The Harpy

By Rebecca
Illustration by Will Hobbs

Generally when we say harpy, we’re referring to, as Random House Dictionary states, “a scolding, nagging, bad-tempered woman; shrew, or a greedy, predatory person.” Perhaps it’s that innate fear or repulsion that leads to so much trouble when trying to learn about the mythological creature the harpy.

Let’s start with appearance, one source tells me that harpies started out as beautiful goddesses but over time were morphed into nasty creatures, and then others say they started out down right hideous, but have been toned down to the creatures we generally think of when considering the harpy. Therefore, what are we looking at here? Obviously it varies based on artistic interpretation, but at the most basic it’s a woman who from the torso down is bird and has wings large enough to carry her in flight. Sometimes the face is less human in appearance, with bulging eyes and tusks, other times the face is the only human component and the body is entirely bird. (For the record, for me the harpy will always look like the harpy from the movie “The Last Unicorn”.)

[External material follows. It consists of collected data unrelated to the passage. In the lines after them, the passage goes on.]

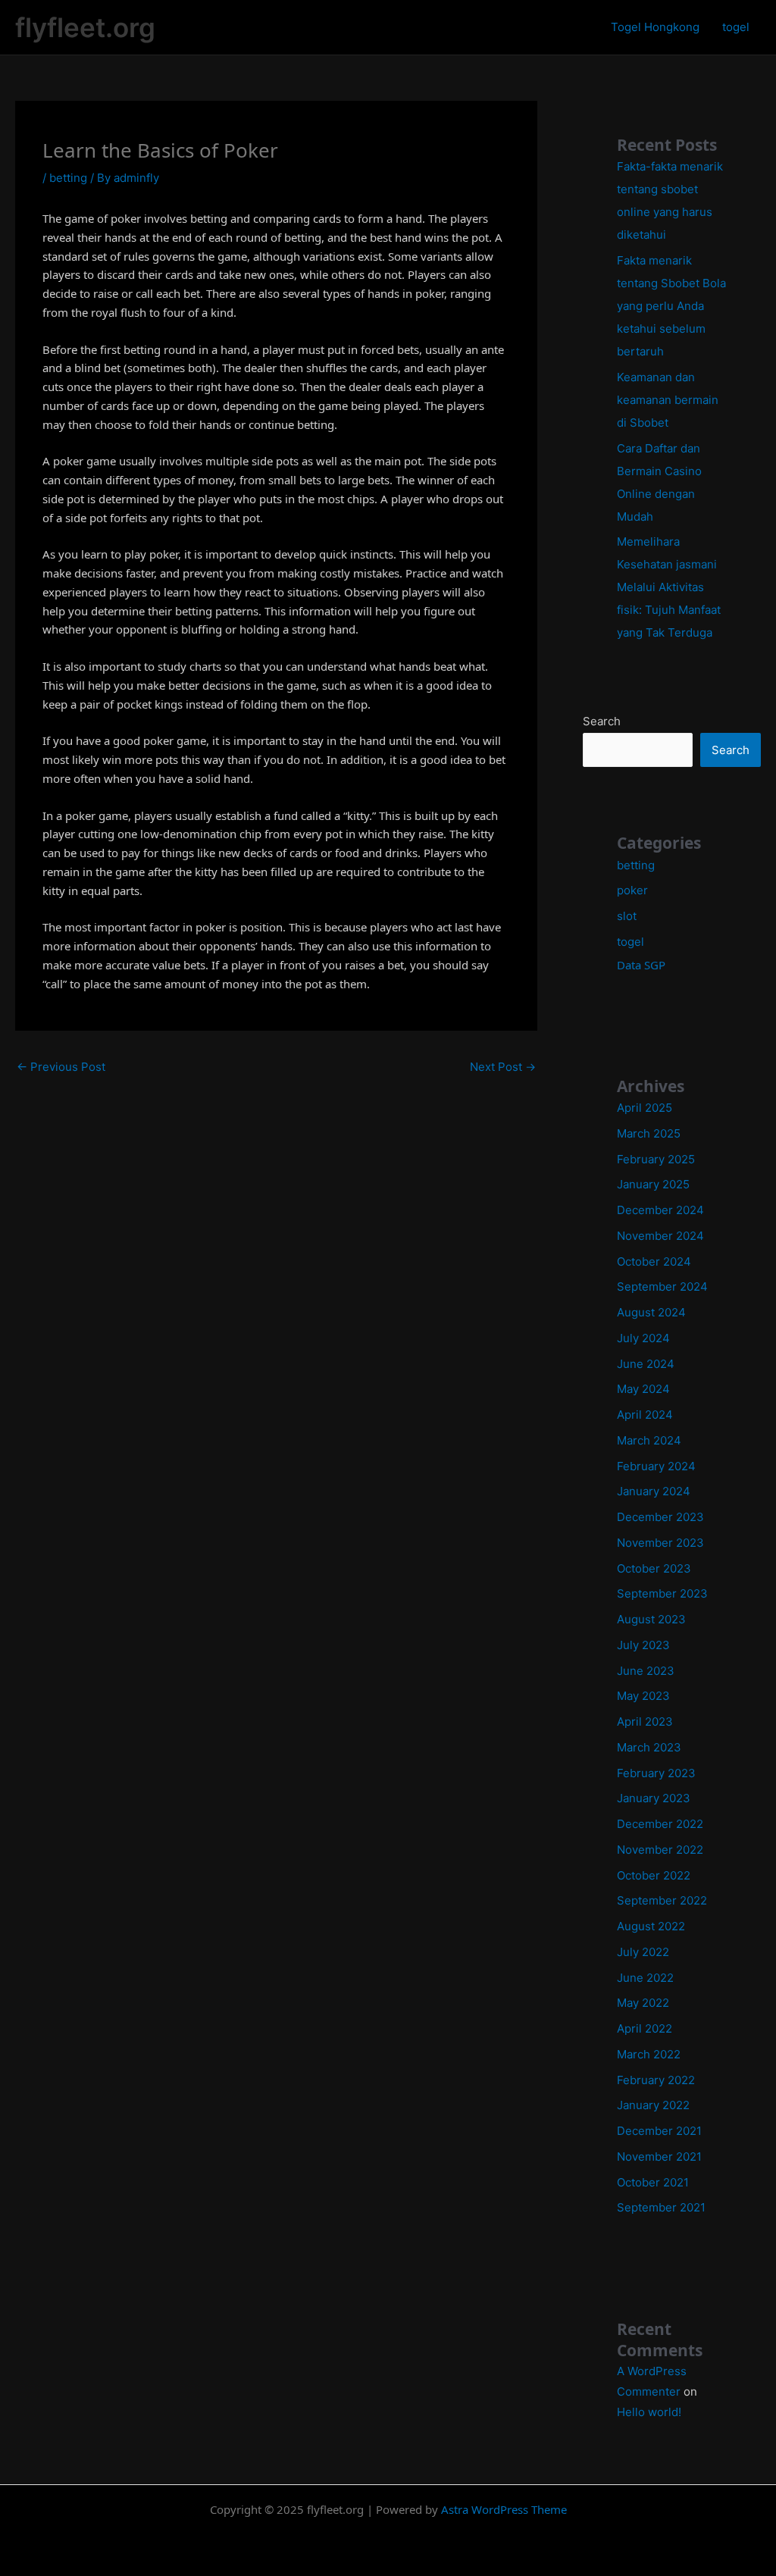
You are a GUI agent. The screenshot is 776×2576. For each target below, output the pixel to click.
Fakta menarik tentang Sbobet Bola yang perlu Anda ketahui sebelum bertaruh (671, 305)
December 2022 (660, 1824)
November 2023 (660, 1542)
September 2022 (662, 1900)
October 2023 (654, 1568)
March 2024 (649, 1440)
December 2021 (659, 2131)
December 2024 (660, 1210)
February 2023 (656, 1773)
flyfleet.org (85, 27)
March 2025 (649, 1133)
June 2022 (645, 1977)
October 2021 (653, 2182)
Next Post (503, 1067)
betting (68, 178)
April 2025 (644, 1107)
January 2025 (653, 1184)
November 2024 (660, 1236)
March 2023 (649, 1747)
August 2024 (651, 1312)
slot (627, 916)
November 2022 (660, 1849)
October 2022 (653, 1875)
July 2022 (643, 1952)
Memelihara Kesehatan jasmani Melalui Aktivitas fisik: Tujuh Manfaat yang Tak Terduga (669, 587)
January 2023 (653, 1798)
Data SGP (641, 964)
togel (735, 27)
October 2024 (654, 1261)
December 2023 (660, 1517)
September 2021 (661, 2207)
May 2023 (643, 1696)
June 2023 (645, 1671)
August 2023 (651, 1619)
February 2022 (656, 2080)
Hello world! (649, 2412)
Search (602, 721)
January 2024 (653, 1491)
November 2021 (659, 2156)
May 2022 (643, 2002)
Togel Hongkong (655, 27)
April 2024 (645, 1414)
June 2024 (645, 1364)
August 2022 (651, 1926)
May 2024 (643, 1389)
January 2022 (653, 2105)
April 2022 (644, 2028)
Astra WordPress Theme (504, 2509)
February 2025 (656, 1159)
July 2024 (643, 1338)
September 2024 (662, 1286)
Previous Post (61, 1067)
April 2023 (645, 1721)
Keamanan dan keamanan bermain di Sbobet (667, 400)
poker (632, 890)
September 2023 (662, 1593)
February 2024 (656, 1466)
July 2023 (643, 1645)
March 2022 (649, 2054)
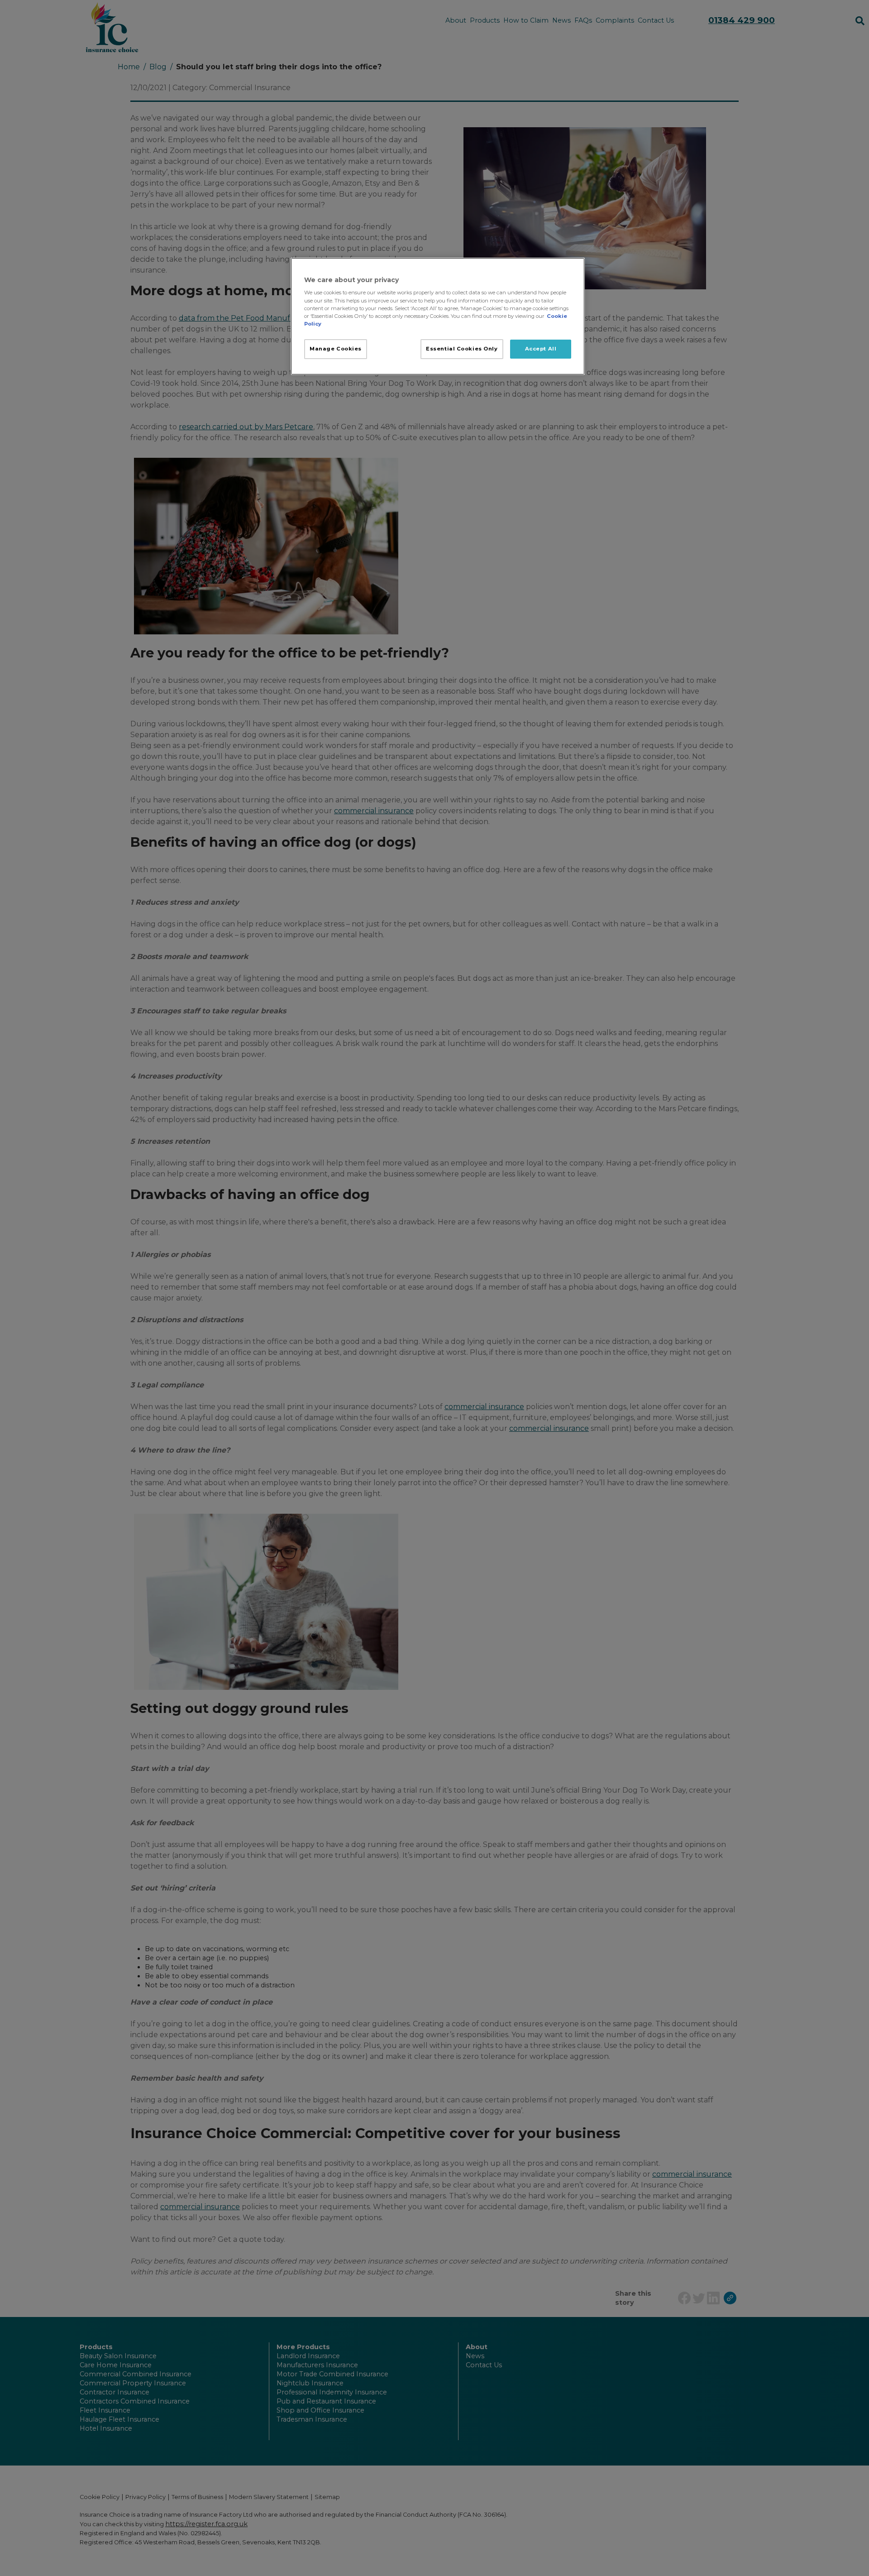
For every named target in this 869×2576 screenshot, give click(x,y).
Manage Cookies (336, 348)
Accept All (541, 348)
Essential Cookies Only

Everyone seems to agree that in Greek mythology the harpies were the daughters of Thaumas and Electra. Of course, how many were there? A few sources say two to three: Aello and Octpete, with Celaeno as a later addition. One source goes so far as to say three to four: Aello, Octpete, Celaeno, and a possible extra to make four! No matter the number, harpies make appearances throughout Greek myth, generally harassing, stealing, or killing anything they feel like.

In the Middle Ages an image of a harpy was used on coats-of-arms. It was referred to as the “virgin eagle”. I have many exciting theories on why the harpy was a virgin, all of them would be inappropriate for me to say, and many of which you can guess for yourself.

In an interesting, and more all age appropriate side note, the largest raptor found in North and South America is the Harpy Eagle. Yup, named after the mythological creature. It’s certainly cuter than any version of the mythological harpy I can imagine. On the other hand, it still totally gives me the creeps.